Due ecosistemi completamente diversi, quello terrestre e quello marino, che vanno descritti, valutati e approfonditi singolarmente, evitando sovrapposizioni e commistioni fuorvianti e inappropriate. In apertura del terzo incontro di Isole Vive, il corso di formazione per operatori turistici promosso dall’Area Marina Protetta “Regno di Nettuno”, il professor Giancarlo Carrada.
ha voluto ancora soffermarsi sulle caratteristiche specifiche di ciascuno di essi, proseguendo il discorso che aveva iniziato la volta scorsa. Senza trascurare di sottolineare come si debba tener sempre conto del contesto nel trattare qualunque fenomeno, che altrimenti non sarebbe neppure vero, e facendo attenzione a non applicare al mare la conoscenza della terraferma, giacchè sono realtà distinte.

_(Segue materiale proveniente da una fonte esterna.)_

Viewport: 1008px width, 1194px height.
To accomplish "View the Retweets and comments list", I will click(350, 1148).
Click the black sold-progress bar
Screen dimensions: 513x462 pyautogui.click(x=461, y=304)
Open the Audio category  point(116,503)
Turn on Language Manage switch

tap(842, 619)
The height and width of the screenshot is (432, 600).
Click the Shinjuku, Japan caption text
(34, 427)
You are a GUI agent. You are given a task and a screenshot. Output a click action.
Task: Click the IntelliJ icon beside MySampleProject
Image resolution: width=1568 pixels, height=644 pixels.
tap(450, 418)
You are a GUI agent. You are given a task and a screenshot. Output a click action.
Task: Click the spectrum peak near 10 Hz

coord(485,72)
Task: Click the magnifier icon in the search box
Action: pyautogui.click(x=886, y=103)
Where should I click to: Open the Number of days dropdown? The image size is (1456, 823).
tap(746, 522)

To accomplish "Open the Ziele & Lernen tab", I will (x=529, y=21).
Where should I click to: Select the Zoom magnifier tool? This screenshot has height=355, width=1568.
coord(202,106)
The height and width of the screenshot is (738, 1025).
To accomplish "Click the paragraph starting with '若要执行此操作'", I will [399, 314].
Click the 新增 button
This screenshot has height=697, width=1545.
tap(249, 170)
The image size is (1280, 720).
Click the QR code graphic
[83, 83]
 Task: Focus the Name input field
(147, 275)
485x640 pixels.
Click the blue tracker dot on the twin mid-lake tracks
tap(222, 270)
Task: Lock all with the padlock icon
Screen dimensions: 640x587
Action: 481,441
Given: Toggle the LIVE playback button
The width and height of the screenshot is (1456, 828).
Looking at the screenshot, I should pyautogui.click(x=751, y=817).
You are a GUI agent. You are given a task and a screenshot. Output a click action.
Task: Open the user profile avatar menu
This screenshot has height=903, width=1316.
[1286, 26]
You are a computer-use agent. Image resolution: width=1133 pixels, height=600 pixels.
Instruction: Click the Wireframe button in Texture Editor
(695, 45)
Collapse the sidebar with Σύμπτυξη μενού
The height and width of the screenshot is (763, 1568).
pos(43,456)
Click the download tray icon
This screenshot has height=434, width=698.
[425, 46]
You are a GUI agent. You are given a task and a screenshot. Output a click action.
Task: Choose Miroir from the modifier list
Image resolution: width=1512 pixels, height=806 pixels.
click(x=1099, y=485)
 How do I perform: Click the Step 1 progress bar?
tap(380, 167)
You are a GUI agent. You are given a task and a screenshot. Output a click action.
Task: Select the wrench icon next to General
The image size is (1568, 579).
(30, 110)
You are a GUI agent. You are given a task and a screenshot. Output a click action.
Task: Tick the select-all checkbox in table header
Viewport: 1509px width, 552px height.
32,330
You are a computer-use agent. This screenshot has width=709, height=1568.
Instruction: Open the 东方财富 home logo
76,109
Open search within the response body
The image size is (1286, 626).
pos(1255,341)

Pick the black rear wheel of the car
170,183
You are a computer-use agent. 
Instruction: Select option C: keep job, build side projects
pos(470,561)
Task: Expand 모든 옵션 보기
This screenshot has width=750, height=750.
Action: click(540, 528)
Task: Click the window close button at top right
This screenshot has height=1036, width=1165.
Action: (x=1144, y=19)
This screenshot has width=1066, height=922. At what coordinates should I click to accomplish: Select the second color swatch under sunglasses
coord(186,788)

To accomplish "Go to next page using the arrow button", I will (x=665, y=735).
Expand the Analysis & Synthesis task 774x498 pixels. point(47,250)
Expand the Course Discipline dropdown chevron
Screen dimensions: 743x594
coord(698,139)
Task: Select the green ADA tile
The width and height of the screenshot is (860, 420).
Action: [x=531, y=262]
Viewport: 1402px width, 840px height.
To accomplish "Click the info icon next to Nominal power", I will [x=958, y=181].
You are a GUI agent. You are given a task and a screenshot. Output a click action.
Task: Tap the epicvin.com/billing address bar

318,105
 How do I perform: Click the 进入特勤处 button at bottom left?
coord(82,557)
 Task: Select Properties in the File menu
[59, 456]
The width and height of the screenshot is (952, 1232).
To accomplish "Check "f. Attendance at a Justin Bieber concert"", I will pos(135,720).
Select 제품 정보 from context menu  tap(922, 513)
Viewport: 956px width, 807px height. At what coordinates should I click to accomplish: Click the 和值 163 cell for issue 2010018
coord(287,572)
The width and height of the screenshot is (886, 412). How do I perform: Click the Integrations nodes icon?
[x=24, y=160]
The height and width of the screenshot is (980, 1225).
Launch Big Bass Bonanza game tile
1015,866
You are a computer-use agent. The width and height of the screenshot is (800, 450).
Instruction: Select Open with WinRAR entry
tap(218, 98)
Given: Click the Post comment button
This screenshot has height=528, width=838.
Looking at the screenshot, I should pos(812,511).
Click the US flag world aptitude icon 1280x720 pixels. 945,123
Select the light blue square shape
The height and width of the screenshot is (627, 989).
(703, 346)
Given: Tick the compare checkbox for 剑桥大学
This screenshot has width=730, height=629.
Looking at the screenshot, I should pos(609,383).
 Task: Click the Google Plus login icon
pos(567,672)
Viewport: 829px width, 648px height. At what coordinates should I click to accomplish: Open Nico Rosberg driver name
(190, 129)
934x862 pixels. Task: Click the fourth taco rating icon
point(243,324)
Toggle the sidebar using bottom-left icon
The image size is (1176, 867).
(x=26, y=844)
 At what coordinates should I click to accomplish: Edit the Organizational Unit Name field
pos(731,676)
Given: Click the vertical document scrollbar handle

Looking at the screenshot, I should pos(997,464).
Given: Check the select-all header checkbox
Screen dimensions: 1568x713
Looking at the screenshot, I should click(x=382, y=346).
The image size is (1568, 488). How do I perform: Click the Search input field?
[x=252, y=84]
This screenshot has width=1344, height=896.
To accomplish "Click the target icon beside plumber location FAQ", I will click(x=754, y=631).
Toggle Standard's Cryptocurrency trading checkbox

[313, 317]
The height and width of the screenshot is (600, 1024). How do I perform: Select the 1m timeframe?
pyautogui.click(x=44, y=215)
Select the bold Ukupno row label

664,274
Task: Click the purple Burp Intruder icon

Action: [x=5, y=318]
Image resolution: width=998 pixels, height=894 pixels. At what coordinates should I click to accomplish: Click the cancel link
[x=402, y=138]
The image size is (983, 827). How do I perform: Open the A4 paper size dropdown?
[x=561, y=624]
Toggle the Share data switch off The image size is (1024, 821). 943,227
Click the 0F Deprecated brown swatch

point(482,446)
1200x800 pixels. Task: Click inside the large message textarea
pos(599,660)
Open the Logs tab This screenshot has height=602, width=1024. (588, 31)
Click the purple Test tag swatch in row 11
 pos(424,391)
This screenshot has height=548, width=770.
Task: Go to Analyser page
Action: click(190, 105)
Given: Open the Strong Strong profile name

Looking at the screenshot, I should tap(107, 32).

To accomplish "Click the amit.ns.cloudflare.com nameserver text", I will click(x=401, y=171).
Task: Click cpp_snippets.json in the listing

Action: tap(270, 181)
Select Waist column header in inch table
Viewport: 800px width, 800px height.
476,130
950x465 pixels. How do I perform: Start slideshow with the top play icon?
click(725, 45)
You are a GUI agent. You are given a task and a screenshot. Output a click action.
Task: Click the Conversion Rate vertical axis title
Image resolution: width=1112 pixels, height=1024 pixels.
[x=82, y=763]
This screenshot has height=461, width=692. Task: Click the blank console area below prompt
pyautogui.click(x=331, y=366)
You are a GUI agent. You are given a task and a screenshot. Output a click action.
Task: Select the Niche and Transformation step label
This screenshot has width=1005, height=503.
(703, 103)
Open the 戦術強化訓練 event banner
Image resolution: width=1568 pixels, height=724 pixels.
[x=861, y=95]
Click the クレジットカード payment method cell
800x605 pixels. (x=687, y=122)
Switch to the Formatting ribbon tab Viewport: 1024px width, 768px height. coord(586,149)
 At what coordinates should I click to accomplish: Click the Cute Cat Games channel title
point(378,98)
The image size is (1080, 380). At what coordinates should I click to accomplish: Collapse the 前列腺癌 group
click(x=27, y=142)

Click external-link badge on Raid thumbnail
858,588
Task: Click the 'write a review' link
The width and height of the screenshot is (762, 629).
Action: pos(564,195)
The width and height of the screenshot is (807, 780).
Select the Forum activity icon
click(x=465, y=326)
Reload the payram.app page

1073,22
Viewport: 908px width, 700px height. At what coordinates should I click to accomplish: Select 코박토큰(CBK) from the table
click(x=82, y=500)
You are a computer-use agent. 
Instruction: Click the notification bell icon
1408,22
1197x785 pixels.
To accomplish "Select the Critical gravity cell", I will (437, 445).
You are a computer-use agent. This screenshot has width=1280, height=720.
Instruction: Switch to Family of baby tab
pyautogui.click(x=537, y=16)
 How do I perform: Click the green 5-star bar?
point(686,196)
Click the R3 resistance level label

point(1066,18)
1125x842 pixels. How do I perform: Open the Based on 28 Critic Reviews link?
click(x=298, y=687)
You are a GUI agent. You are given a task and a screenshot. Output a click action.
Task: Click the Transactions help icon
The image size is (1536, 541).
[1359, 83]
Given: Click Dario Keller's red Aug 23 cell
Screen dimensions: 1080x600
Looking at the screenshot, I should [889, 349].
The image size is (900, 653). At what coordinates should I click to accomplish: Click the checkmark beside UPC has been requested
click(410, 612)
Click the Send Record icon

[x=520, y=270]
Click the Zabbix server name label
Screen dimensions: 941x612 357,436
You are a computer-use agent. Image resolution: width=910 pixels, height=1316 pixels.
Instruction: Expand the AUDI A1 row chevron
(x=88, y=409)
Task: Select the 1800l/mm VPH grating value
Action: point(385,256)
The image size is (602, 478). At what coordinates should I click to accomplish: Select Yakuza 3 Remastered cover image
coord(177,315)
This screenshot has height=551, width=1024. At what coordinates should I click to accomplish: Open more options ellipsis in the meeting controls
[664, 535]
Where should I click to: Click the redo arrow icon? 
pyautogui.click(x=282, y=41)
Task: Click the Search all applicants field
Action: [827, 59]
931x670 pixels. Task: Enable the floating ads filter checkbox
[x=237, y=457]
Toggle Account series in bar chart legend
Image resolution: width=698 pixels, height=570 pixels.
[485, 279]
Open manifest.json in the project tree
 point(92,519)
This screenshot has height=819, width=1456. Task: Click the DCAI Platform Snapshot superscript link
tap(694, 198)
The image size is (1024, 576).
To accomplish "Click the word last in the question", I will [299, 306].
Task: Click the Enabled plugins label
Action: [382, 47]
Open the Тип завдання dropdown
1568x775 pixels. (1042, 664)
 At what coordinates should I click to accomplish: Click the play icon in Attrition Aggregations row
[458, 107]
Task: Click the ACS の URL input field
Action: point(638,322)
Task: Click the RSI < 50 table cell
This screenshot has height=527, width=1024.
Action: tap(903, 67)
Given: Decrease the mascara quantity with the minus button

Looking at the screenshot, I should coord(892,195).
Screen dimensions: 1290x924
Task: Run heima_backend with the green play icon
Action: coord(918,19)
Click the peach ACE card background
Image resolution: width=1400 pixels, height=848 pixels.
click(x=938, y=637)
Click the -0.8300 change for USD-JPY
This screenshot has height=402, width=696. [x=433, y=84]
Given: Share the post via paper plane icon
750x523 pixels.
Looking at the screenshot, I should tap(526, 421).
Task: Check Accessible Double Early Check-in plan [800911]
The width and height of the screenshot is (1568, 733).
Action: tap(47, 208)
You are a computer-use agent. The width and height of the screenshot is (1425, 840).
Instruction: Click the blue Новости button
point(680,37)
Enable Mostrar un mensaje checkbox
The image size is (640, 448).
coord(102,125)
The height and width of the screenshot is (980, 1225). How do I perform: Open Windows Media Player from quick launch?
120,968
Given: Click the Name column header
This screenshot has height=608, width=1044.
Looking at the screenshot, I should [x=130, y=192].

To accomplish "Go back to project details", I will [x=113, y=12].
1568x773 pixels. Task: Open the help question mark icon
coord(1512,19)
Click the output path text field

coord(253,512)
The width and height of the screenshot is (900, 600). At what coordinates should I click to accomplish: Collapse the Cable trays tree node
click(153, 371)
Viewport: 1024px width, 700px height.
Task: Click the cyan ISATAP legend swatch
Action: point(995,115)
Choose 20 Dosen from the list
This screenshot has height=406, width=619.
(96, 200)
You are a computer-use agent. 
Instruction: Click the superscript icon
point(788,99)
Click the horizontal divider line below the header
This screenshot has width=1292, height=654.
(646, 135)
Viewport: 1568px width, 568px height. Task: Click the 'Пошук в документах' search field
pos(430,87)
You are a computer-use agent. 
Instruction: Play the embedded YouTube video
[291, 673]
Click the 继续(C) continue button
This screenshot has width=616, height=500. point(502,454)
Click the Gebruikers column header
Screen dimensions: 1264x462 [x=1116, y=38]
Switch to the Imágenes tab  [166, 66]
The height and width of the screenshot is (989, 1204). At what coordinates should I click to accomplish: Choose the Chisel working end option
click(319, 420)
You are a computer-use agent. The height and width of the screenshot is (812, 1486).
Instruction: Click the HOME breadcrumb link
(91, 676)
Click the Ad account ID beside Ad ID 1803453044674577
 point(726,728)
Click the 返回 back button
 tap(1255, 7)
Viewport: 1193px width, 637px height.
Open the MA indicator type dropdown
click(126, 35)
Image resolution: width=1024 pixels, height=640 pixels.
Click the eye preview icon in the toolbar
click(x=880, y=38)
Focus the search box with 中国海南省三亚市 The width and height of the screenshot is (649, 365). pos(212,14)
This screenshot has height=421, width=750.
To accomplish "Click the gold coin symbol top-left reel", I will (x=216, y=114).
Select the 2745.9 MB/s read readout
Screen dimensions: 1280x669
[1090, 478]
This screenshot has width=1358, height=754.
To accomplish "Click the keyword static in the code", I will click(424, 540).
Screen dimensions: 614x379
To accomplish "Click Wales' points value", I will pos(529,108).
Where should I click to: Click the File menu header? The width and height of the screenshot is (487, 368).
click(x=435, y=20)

E, sempre proseguendo l’approfondimento del tema della biodiversità, Carrada ha esposto le attività umane che hanno ripercussioni negative sull’ambiente marino. La pesca, per cominciare, perché produce la distruzione di popolazioni locali e provoca l’alta mortalità accidentale di specie diverse da quella da catturare, ovvero quel fenomeno noto come bycatch che sta provocando danni enormi in tutti i mari, basti pensare alle conseguenze dello strascico, che sconvolge interi habitat, o alle distruzioni indotte dalla pesca proibita dei datteri di mare.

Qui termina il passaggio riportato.